Der Generalkonsul sei bei bester Gesundheit, sein Weg nach Bagdad konnte unter strengsten Sicherheitsvorkehrungen fortgesetzt werden, ließ das Außenministerium bekanntgeben.

Die irakischen Behörden untersuchen zurzeit den Vorfall. Bis dato gibt es weder Erkenntnisse über die möglichen Urheber noch hat sich jemand zu dem Anschlag bekannt. In den letzten zwei Jahren habe es dem türkischen Außenministerium zufolge vier Anschläge auf die türkische Botschaft in Bagdad und das Konsulat in Basra gegeben. Auch hier sind noch keine Urheber bekannt.

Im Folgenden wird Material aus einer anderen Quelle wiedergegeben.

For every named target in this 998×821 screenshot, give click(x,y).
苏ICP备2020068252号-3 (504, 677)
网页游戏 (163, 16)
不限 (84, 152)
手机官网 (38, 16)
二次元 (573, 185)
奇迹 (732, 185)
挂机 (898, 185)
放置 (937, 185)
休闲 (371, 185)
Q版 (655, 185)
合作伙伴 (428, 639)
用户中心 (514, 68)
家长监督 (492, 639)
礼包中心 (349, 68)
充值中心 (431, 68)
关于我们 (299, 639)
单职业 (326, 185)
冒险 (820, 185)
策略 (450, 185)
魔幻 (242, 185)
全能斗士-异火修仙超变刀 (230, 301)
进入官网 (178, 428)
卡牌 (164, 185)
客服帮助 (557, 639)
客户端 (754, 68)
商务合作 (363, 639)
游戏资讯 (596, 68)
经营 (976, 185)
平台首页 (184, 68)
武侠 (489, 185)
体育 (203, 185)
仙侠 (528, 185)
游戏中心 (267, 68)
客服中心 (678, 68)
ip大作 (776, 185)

Das Außenministerium gab seiner Erwartung Ausdruck, dass die irakischen Behörden nachdrücklich untersuchen und alles in ihrer Macht liegende unternehmen würden, um die Sicherheit der türkischen Geschäftsträger zu gewährleisten. Der bislang schwerste Anschlag im Irak mit türkischen Opfern war eine Attacke auf einen Diplomatenkonvoi im Dezember 2004, als fünf türkische Sicherheitskräfte starben.